Nominations for the 2020 AANP National Leadership Awards, which will honor two individuals who have contributed significantly to the national recognition and advancement of nurse practitioners (NPs), closed on March 11. The awards are presented annually during the opening general session at the AANP National Conference.
The Towers Pinnacle Award was initiated in 2013 in honor of Jan Towers, PhD, NP-C, CRNP, FAAN, FAANP, a long-time health policy expert. The award is presented annually to an individual who, through policy, practice or education, has made outstanding contributions resulting in increased national recognition for NPs and increased opportunities for NPs to provide care to patients.
The 2019 Towers Pinnacle Award was presented to Joyce Pulcini, PhD, PNP-BC, FAAN, FAANP, for her significant contributions to NP practice and patient care through policy work, development programs and international support of the NP role. Her expertise on the evolving roles of NPs throughout the world, focusing on NP education, reimbursement, political advocacy and removal of barriers to practice, and her work to establish one of the first international journals for NPs have greatly enriched the NP role.

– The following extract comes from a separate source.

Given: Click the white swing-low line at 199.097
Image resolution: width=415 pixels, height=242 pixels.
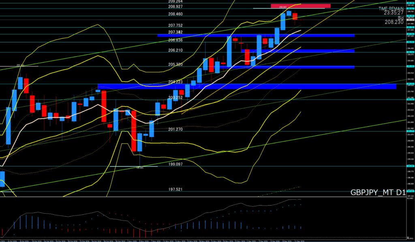Looking at the screenshot, I should 133,166.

The Sharp Cutting Edge Award was created in 1996 in honor of Nancy J. Sharp, MSN, RN, FAAN, a strong supporter of the NP role and a leader in national nursing organizations. Recipients of the Sharp Award have shown leadership through innovative services, technologies or advocacy activities that advanced NP practice and patient care on a national level.
The 2019 Sharp Cutting Edge Award was presented to Mary Wakefield, PhD, RN, FAAN, for her tireless work as a champion of advanced practice nursing and as a staunch advocate for the NP role. Through her appointment as administrator of the Health Resources and Services Administration (HRSA) by President Barack Obama in 2009, she directed key elements of the Affordable Care Act. Her work on health care issues at the international level and as a consultant for the Global Programme on Aids at the World Health Organization has improved access to health care for millions of patients and played a major role in strengthening the nation’s health care safety net.